Lafı fazlaca dolandırmadan artık adımı takdim edeyim, İstanbul ben. Beni evvelden beri hüzünlü aşıklar şehri olarak tanımlarsınız. Haklısınız da. Doğuştan beri aşık gibi hissediyorum. Şehirlerin duyguları mı olur dediğinizi duyar gibiyim. Eğer bu kadar aşk, acı, tarih, trajediye tanık olmuş bir şehirseniz; o da olur efendim.
Gecelerim kimine göre dipsiz bir kuyudur, kimine göre de gündüzden aydınlık. Kaldırımlarımda sabahlayan bir sürü insan tanıdım. Hepsinin hikayesi farklı. Fakat bir tanesi var ki beni derinden etkilemiştir. Sizinle kısaca bunu paylaşmak isterim. Bundan birkaç sene önce Beyoğlu'nda kaldırımlarımın kenarlarına dökülmüş güller vardı, güllerin biraz ilerisinde ise genç bir adam. Ellerini yüzüne kapatmış omuzları sarsılarak ağlıyordu. Bir şeyler sayıklıyordu fakat sadece kendinin anladığına emindim. Birkaç dakika sonra telefon sesi tüm sokağımı doldurdu.

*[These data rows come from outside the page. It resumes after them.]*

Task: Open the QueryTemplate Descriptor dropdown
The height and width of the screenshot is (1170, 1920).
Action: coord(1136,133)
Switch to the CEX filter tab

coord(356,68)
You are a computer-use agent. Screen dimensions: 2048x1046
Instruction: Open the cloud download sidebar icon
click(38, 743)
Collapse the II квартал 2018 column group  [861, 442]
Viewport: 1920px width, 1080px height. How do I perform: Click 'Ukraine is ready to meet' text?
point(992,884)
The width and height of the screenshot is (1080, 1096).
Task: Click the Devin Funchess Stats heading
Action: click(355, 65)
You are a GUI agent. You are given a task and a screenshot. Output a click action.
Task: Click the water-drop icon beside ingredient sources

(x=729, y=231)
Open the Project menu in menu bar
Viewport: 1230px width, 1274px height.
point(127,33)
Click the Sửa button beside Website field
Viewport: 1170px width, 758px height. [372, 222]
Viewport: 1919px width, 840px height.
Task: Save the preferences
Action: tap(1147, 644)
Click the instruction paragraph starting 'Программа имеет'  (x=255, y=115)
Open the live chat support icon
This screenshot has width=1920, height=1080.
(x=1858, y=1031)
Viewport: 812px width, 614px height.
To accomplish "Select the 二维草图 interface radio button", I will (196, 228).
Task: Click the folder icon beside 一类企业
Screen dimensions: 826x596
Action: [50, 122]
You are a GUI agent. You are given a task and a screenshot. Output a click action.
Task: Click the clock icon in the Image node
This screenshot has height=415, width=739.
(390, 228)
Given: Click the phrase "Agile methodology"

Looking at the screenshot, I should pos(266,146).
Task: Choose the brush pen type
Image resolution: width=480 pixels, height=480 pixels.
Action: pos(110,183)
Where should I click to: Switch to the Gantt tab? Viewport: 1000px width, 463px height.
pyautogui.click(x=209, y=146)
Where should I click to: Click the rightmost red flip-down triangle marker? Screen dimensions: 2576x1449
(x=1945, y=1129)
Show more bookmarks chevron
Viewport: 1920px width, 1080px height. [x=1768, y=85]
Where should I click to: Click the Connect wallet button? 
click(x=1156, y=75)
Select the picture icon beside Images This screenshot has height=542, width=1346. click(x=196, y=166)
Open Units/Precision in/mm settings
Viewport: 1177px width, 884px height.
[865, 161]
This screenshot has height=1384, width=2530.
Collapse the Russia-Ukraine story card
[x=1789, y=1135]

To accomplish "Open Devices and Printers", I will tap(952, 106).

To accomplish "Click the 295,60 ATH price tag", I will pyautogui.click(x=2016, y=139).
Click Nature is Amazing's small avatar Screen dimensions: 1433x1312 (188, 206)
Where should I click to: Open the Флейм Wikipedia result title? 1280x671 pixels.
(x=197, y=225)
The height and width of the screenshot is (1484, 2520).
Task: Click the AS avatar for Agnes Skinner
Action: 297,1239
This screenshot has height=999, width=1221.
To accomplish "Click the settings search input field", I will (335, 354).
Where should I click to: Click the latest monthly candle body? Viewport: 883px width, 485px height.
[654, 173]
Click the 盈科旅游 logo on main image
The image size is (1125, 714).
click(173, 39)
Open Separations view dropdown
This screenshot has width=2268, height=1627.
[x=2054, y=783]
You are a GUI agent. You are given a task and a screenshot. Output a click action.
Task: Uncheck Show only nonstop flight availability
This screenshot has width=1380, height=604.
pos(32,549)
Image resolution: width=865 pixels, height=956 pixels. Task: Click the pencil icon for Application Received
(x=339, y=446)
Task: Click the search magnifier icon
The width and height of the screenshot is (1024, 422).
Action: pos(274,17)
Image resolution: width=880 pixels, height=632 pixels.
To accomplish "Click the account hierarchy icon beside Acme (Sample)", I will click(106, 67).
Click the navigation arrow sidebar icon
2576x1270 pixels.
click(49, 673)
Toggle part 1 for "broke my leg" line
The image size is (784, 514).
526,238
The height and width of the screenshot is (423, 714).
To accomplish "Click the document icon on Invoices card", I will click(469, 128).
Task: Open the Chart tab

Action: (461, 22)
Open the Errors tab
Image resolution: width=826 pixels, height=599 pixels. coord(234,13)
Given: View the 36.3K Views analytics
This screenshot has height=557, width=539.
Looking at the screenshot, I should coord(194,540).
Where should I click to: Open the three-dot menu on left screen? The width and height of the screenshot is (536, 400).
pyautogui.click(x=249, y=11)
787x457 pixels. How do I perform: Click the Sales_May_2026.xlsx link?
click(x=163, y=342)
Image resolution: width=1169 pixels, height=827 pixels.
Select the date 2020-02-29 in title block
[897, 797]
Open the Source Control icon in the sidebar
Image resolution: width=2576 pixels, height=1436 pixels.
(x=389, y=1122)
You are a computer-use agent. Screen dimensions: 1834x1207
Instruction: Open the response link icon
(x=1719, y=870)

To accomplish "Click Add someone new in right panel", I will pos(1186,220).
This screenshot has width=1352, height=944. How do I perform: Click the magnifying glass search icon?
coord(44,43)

Genç adam biraz kendini toparlayıp derin bir nefes aldı ve elini cebine götürdü. Telefonunu çıkarıp kulağına tuttu. "Alo?" sesi titrek ve korkaktı. Sanki söylenecekleri duymak istemiyordu. Fakat bir o kadar da cevap için yanıyordu. Karşı taraf her ne söylediyse genç adam aniden bağırmaya başladı. "Ne demek öldü lan?! Ben hastaneden çıkarken gülüyordu Gülsüm! Hangi cesaretle sen bana sevdiğim kadının öldüğünü söylüyorsun?!" genç adam karşı taraftan cevabı aldığı gibi telefonunu kulağından çekip karşısındaki duvara fırlattı. Kafasını kollarının arasına alıp bir süre ağladıktan sonra gitti. Gül yaprakları arkasından rüzgarla sokağın kaldırımları arasına savruldu durdu. Tekrar geri geldiğinde ise bitik haldeydi. Daha sonra bu sokağa çok sık uğradı, sonunda burada yaşar oldu. Saçı sakalı zamanla birbirine karıştı, yaşlandı, çöktü... Kalbi o tarihten beri kırık yaşardı. Ve ben de o gün o gül yapraklarını savuran rüzgar olmuştum.Sıradan bir mahalle her zamanki gibi rutin hayatını yaşamaktaydı. Tek fark bugün bir asker uğurlanıyordu. Annesinin küçük oğlu büyüyüp artık vatana hizmete gidecek yaşa gelmişti. Ayşe Hanım'ın eşi subaydı. Zamanında harpte şehit düşmüştü. Oğlunu tek başına büyüttü, adam etti. Şimdi ise içinde bir korkuyla onu gönderiyordu. Oğlu Mustafa ise gururluydu. Vatan uğruna hizmete gidiyordu. Anne oğul son kez öpüşüp koklaştı. Ayşe Hanım duaları ile oğlunu Esenler Otogarı'na yolladı.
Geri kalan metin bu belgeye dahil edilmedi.